Cincin Einstein berfungsi sebagai laboratorium alami untuk menguji relativitas umum dalam jarak yang sangat jauh, dengan pengukuran yang sejauh ini selaras dengan prediksi teoretis. Analisis bentuk dan ukuran cincin memberikan data tentang massa yang terlibat dan distribusi internalnya. Hasil Esses menyempurnakan pemahaman tentang komposisi galaksi dekat dan jauh.

Misi ini juga menyelidiki energi gelap, yang bertanggung jawab atas percepatan perluasan alam semesta, melalui peta tiga dimensi yang dikombinasikan dengan katalog lensa. Observações dan NGC 6505 berkontribusi dalam memverifikasi apakah model pembentukan galaksi saat ini sesuai dengan struktur nyata yang terdeteksi. Kedekatan galaksi memungkinkan studi spektroskopi yang saling melengkapi dengan teleskop terestrial lainnya.

Penemuan ini menyoroti sensitivitas instrumen Euclides terhadap fenomena halus yang luput dari perhatian dalam pengamatan sebelumnya. Galáxias yang dikatalogkan lebih dari satu abad yang lalu, sebagai NGC 6505, mengungkap detail baru ketika diamati dengan teknologi canggih. Analisis data yang berkesinambungan dapat mengidentifikasi kasus serupa lainnya di wilayah yang dipetakan oleh misi tersebut.

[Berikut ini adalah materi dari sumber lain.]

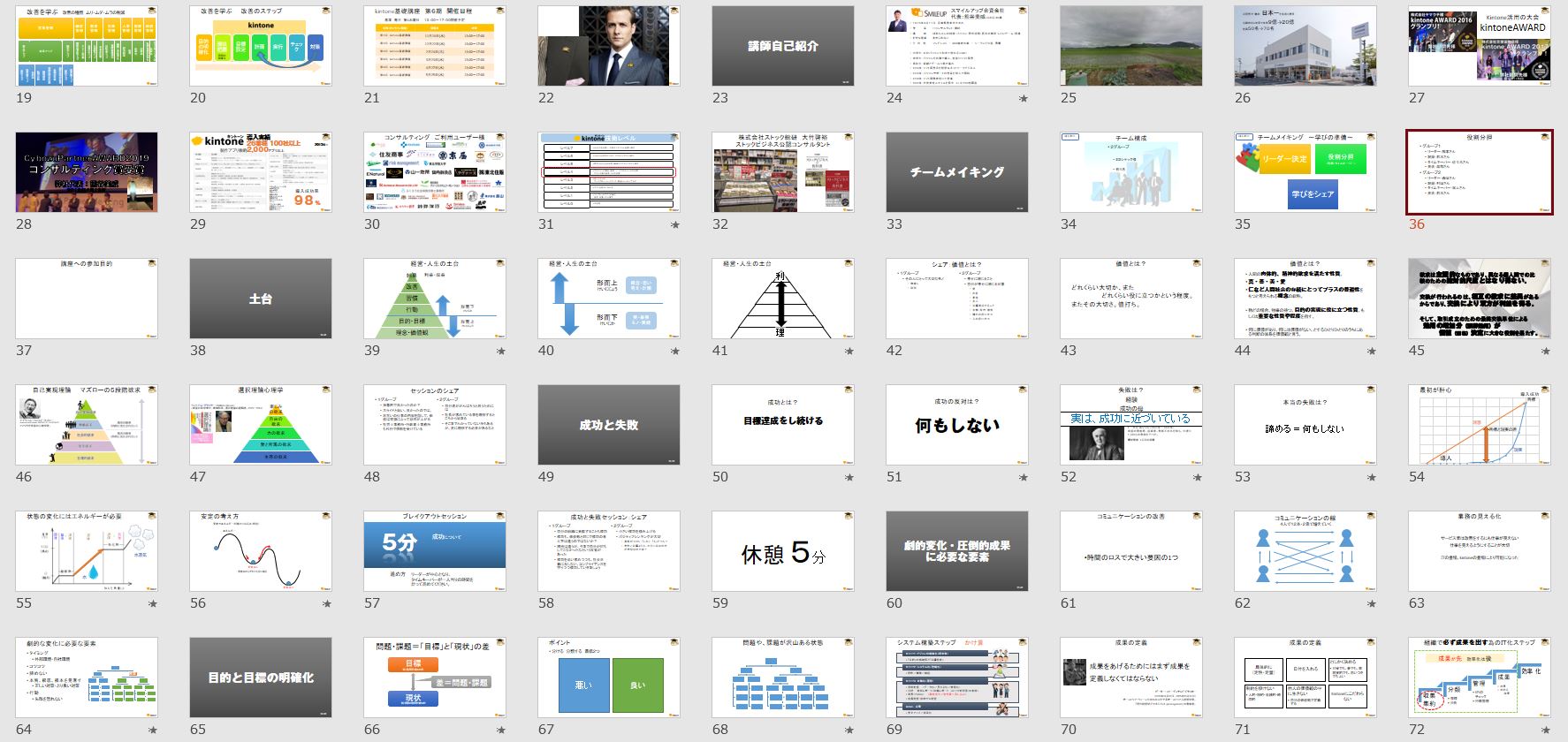The image size is (1568, 742).
Task: Click the animation star beneath slide 39
Action: click(501, 352)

Prospek masa depan untuk eksplorasi kosmik

Euclides terus mengumpulkan gambar berkualitas tinggi yang memperluas pengetahuan tentang komponen alam semesta yang tidak terlihat. Deteksi cincin dan lensa tambahan akan memungkinkan perbandingan statistik pada frekuensi dan sifat kesejajaran langka ini. Equipes lembaga internasional berkolaborasi dalam interpretasi hasil untuk mengajukan pertanyaan mendasar dalam kosmologi.

Pengamatan ini memperkuat nilai misi yang didedikasikan untuk mempelajari alam semesta gelap, di mana materi dan energi tak kasat mata mendominasi keseimbangan total. Dados informasi akurat tentang distribusi massa membantu membedakan berbagai model teoretis yang diusulkan selama beberapa dekade. Kelangsungan misi tersebut menjanjikan gambaran baru yang memperkaya panorama astronomi saat ini.